Ferkans — Interactive Telecom Tutor

The Central Question: How Does MSE Cost Rounds?

Section §17.1 introduced the wireless-FL protocol. The aggregator's output is $\hat{\mathbf{G}}_t = \mathbf{G}_t + \mathbf{e}_t$ with per-round MSE $\ntn{mseagg}(t) = \mathbb{E}[\|\mathbf{e}_t\|^2]$ . Bigger MSE should mean slower convergence — but how much slower?

The question is sharply answered by the standard SGD convergence analysis, adapted to our setting.
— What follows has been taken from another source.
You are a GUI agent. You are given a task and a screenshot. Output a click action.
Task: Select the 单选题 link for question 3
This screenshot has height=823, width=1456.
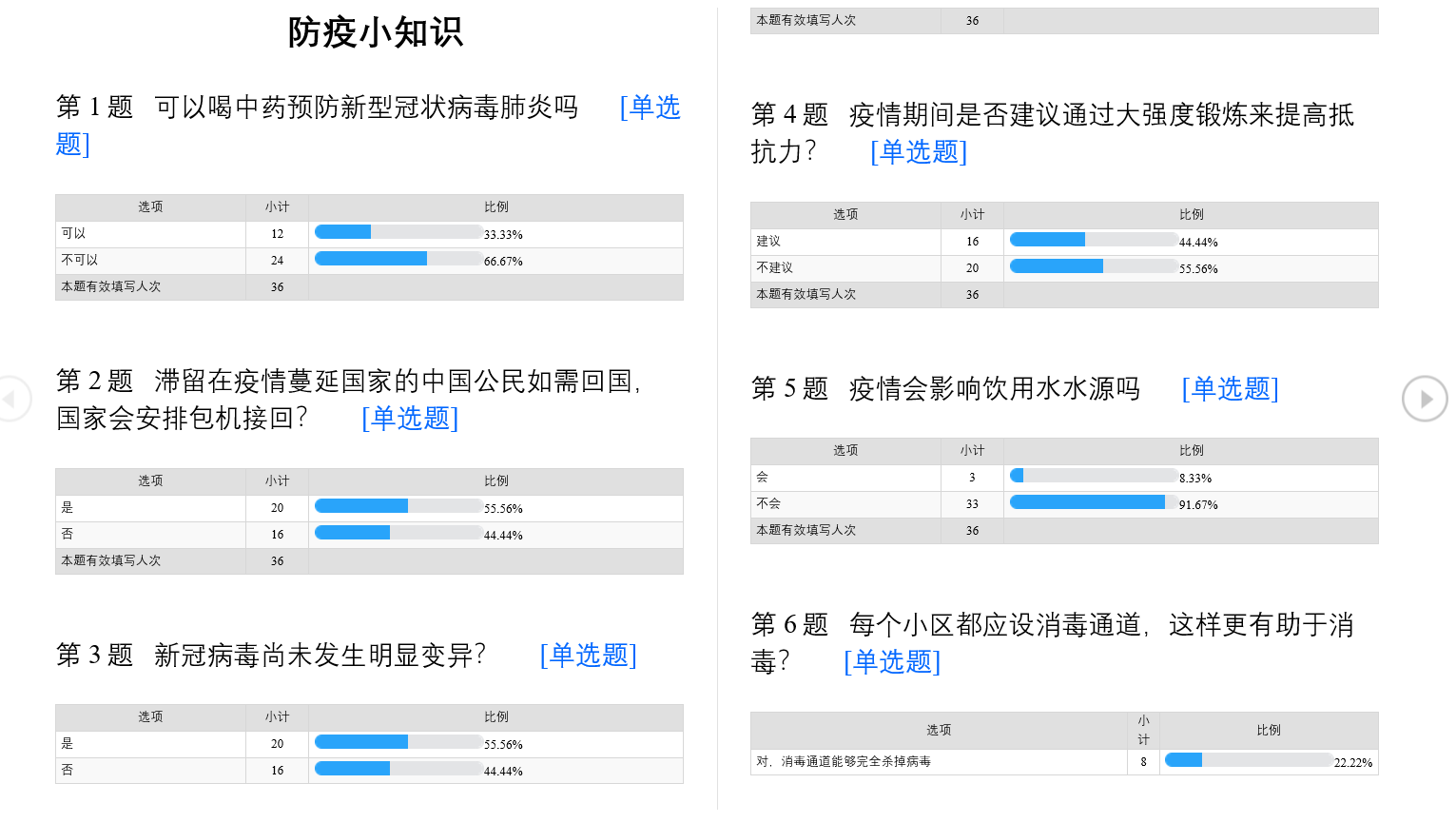(x=588, y=655)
For smooth and strongly convex FL losses, the convergence rate decomposes into (i) an exponentially decaying "deterministic" term and (ii) a persistent "noise floor" proportional to $\ntn{mseagg}$ . The floor is the irreducible cost of noisy aggregation.
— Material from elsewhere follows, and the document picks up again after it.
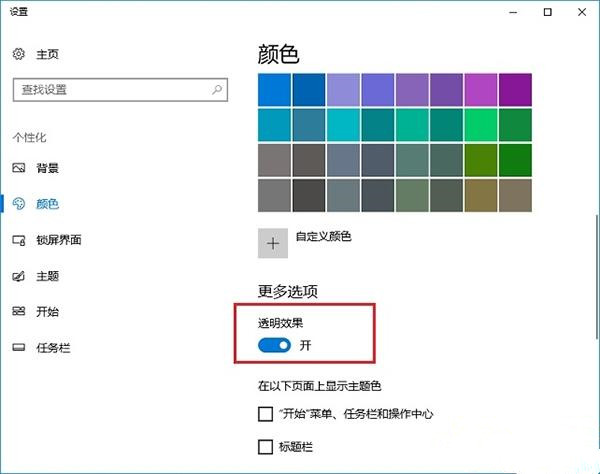
Task: Click the Colors palette icon
Action: pos(19,204)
The point is that wireless-FL convergence is not about zero error — it is about the error floor. Designers can choose to allocate power/bandwidth (to lower MSE), or to run more rounds (beating the floor with decreasing learning rate). This section formalizes the trade-off.

Theorem: FedAvg Convergence Under Aggregation MSE

Assume the FL loss $F$ is $L$ -smooth and $\mu$ -strongly convex. Users have bounded gradient variance: $\mathbb{E}[\|\mathbf{g}_k^{(t)} - \nabla F(\boldsymbol{\theta}_t)\|^2] \leq \sigma_g^2$ for all $k$ .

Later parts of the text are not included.